На следующий день Вадима посетили директора крупных столичных клиник «Аль-Хаят» и «Арафат». Весть об инциденте разнеслась по городу. Узнали о нем и работавшие в Могадишо трое врачей из Донецка, но проведать раненого российского коллегу они не смогли.
– Я им звоню, спрашиваю: «Что же вы не приходите?», – недоумевал Вадим. – А они отвечают, что их не пускает глава больницы. Между прочим, тоже выпускник российского вуза. Что делать – Сомали. Одна из особенностей поведения. Сомалийцы считают, что если заплатили тебе деньги, то могут держать, как дойную корову. Даже боятся тебя кому-то показывать.

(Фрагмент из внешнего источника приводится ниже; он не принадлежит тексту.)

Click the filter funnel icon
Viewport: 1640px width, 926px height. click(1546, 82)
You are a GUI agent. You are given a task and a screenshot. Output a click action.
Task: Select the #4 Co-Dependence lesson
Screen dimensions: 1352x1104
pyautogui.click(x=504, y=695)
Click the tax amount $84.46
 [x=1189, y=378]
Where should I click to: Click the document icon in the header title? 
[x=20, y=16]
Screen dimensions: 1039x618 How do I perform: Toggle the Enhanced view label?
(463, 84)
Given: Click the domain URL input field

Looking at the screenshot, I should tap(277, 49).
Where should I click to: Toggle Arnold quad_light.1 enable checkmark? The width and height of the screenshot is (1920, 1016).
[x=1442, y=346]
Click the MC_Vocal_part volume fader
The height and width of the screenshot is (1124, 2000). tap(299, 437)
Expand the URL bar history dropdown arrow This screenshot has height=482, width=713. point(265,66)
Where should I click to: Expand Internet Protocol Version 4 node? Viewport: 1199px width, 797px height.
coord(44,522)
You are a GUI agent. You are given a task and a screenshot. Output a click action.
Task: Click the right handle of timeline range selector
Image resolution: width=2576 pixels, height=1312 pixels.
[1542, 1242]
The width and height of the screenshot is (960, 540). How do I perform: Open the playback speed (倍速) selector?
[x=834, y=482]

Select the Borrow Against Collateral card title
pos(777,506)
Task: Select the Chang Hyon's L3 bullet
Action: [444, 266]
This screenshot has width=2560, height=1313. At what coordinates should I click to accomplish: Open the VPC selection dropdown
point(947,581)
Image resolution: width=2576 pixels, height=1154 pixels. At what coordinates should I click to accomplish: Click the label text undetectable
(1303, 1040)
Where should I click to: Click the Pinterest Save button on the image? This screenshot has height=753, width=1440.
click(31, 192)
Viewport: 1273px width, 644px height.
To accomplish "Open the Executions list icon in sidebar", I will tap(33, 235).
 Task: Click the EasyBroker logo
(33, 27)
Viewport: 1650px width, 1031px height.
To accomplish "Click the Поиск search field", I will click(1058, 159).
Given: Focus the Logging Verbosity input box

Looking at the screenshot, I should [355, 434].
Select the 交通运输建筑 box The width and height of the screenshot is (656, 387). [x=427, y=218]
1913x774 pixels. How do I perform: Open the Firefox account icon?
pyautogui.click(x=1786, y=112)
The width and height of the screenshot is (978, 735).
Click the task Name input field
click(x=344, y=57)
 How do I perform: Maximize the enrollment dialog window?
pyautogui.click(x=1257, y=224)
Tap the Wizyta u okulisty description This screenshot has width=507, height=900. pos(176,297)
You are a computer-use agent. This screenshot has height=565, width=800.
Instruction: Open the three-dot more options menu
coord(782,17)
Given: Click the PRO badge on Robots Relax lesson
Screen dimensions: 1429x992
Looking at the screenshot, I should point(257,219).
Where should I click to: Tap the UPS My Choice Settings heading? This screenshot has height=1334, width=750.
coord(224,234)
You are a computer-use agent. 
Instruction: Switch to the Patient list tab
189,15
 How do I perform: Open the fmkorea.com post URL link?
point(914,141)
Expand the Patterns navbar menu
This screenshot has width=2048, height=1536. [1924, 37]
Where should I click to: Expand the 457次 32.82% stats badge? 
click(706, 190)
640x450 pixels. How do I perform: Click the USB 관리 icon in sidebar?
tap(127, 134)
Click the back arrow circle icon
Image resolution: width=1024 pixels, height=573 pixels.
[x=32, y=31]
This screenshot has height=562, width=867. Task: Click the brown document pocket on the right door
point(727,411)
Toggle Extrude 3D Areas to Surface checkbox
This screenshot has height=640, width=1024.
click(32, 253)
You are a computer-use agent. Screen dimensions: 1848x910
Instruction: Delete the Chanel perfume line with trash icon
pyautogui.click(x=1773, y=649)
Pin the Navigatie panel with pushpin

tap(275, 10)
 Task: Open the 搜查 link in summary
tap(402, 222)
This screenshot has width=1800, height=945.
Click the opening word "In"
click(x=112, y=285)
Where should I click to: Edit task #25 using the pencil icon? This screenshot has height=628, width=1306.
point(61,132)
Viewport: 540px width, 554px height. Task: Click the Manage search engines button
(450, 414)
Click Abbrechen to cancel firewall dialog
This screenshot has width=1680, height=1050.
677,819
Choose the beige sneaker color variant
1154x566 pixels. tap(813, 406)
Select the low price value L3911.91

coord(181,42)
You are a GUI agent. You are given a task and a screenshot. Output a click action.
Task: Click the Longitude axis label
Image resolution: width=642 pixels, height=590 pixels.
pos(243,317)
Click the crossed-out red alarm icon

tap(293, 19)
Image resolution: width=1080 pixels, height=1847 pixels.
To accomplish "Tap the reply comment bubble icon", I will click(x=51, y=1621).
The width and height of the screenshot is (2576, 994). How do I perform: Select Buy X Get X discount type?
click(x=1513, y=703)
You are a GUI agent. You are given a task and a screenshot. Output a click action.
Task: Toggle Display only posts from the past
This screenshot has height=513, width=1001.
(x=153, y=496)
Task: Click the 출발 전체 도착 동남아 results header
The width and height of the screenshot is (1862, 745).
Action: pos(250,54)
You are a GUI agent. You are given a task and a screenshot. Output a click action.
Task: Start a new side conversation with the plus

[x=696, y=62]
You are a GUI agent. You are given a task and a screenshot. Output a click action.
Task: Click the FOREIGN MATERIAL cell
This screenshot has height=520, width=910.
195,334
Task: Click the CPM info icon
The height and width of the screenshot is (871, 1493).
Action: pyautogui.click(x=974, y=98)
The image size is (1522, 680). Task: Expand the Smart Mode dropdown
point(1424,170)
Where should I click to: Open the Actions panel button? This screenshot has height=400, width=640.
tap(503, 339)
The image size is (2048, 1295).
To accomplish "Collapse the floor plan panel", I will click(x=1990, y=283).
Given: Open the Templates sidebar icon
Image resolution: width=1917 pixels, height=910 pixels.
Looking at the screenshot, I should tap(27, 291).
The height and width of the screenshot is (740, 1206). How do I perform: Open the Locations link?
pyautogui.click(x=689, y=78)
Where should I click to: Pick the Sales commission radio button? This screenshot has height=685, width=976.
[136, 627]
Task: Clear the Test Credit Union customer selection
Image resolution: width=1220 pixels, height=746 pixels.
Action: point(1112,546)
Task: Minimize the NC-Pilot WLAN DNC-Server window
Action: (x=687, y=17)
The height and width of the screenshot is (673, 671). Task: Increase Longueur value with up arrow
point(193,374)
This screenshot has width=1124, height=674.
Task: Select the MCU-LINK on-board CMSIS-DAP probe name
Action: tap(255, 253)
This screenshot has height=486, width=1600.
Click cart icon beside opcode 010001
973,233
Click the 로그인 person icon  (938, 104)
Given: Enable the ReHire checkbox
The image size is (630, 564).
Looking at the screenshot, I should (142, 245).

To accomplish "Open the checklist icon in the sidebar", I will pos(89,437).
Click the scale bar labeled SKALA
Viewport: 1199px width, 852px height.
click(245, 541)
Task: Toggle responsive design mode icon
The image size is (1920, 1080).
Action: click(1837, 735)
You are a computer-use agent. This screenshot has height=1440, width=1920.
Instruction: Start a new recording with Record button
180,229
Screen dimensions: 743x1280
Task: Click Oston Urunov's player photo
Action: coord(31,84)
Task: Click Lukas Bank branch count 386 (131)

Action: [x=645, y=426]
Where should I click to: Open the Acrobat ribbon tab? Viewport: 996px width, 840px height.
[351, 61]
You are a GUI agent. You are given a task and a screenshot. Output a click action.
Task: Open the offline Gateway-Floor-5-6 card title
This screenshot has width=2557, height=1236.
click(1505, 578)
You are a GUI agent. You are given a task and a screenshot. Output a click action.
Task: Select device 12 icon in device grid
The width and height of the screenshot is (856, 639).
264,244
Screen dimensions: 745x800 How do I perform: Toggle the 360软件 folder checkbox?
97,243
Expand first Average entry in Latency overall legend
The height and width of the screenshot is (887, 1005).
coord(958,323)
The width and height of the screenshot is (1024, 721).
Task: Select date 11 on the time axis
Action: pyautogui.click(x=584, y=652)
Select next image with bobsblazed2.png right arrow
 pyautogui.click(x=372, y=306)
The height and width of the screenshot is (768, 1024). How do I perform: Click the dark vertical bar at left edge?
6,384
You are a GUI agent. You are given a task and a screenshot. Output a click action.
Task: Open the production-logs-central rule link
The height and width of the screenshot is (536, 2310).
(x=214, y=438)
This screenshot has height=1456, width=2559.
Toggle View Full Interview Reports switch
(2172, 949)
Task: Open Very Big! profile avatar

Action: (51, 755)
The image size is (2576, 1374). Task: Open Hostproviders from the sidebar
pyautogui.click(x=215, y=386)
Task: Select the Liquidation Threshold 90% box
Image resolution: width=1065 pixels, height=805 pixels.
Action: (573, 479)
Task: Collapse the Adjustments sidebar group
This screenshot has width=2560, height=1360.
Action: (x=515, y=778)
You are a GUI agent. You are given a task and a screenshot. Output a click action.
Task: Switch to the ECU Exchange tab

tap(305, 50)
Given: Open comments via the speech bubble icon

Прошло несколько дней, и состояние вновь стало ухудшаться. По настоянию Вадима ему сделали повторную операцию. Известия о раненом российском враче дошли до Найроби.
– Мне неожиданно позвонил консул России в Кении, – сказал хирург. – А, наверное, через день, я точно не помню, за мной прилетел самолет.
На самом деле эвакуировали россиянина не на следующий день после звонка консула, а через неделю. По словам дипломата Бориса Шерстнёва, раненый был крайне слаб и временами терял сознание. Зато сопровождавшие его сомалийцы бодро и настойчиво требовали платы за «спасение и излечение» пострадавшего. Консулу не без труда удалось прервать неприятную дискуссию с вооруженными до зубов «спасителями», беспрестанно жевавшими наркотические листья ката, и внести раненого в самолет. Со взлетно-посадочной полосы – участка пустыни, освобожденного от верблюжьей колючки – удалось взлететь без приключений.